Specifically, the researchers from the Basque Country were able to simulate what happens when people modify their travel modes when there are variations in the urban equipment of the city. This is developed from the Mobility Choices Mode tool -a machine learning model that predicts the mode of transport chosen by a person according to their profile and the available supply-, which will allow the laboratory to evaluate changes in some variables in travel, mainly the origins and destinations of people.
“It is essential to understand that the use of city science can enable the design of better cities, always with a focus on anticipating scenarios. Our region, particularly, lives a complex situation in terms of mobility modes and this platform can be a support in decision making,” says Fernando Perez, principal director of the laboratory.

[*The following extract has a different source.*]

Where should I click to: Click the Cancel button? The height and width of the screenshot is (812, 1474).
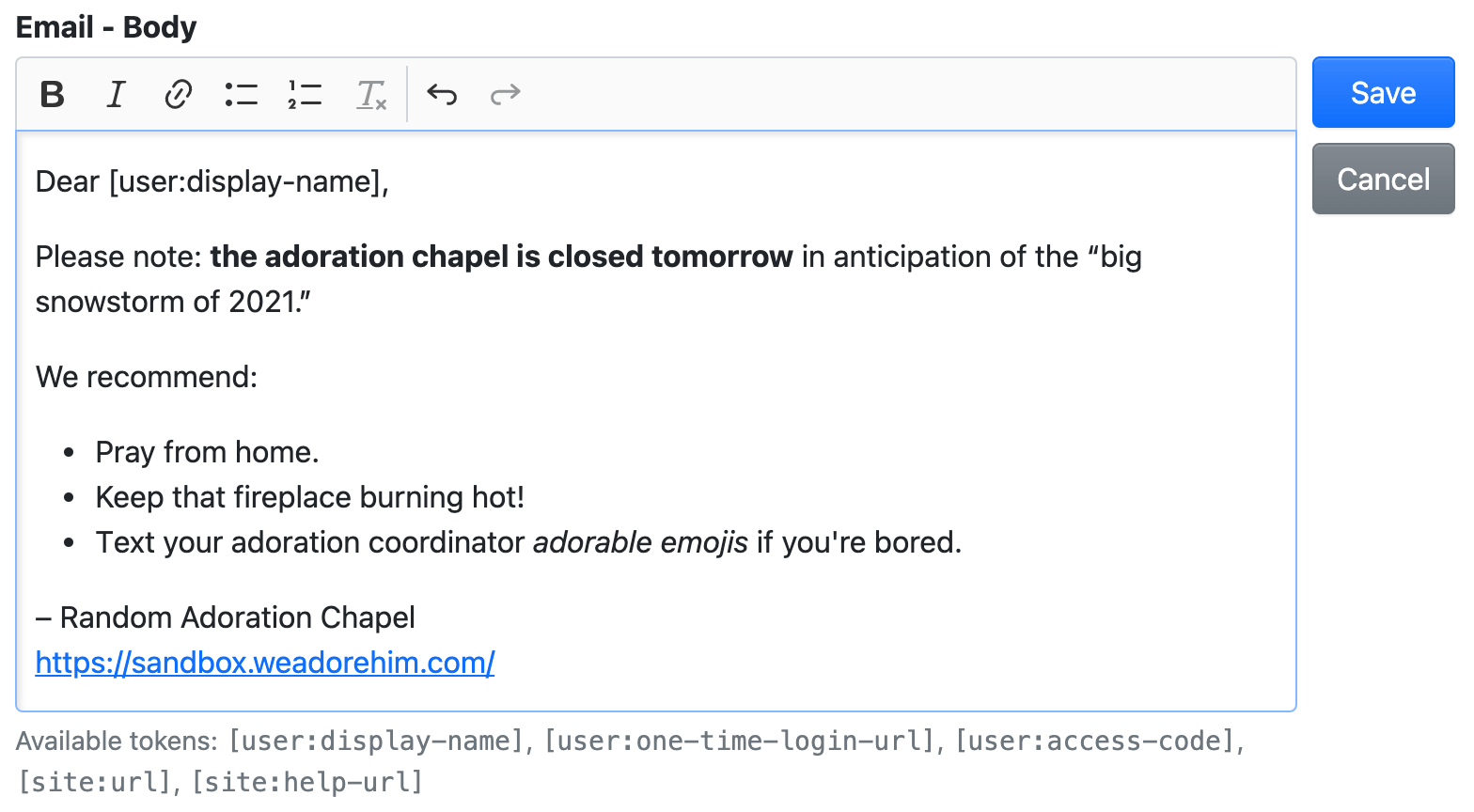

The simulator generates dynamic models on the reallocation of travel modes of citizens after the implementation of projects, thus providing accurate data for planning and calculating who will benefit most from mobility interventions, favoring the prioritization of investments that improve access for the most vulnerable sectors and regular users of public transport.
“The studies carried out for the region of Gipuzkoa showed the environmental benefits of reinforcing public transport, promoting co-working spaces to bring the workplace closer to residential areas and applying other mobility policies. And this transcends to other spaces as well, allowing guidance in decision making, such as establishing new metro or bus lines, enabling exclusive public transport lanes or creating new infrastructures, in order to reduce car dependency, vehicle congestion and reduce emissions,” explains Zuriñe Varela, scientific director of the City Science Lab of Gipuzkoa.
During the working days of the Summit, researchers will travel through the center of Concepción in different modes of travel, where they will be able to see in situ road conditions, infrastructure, availability of public and private transportation, obtaining geo-referenced data and heat maps of how different profiles of citizens experience daily mobility in Concepción. The conclusions of the scientific challenge will be presented at the closing of the Summit 2025 – which also has the support of the private sector through companies such as Grupo Cap-Huachipato and Entel Digital-, at the Biobío Theater.
About the laboratory
City Lab Biobío is a city science laboratory — the only one in Chile and the southernmost in the world. Through a partnership between the Regional Government of Biobío and the Chilean Chamber of Construction, under the leadership of Corporación Ciudades, the applied research lab has achieved notable milestones within MIT City Science’s global network of city science laboratories.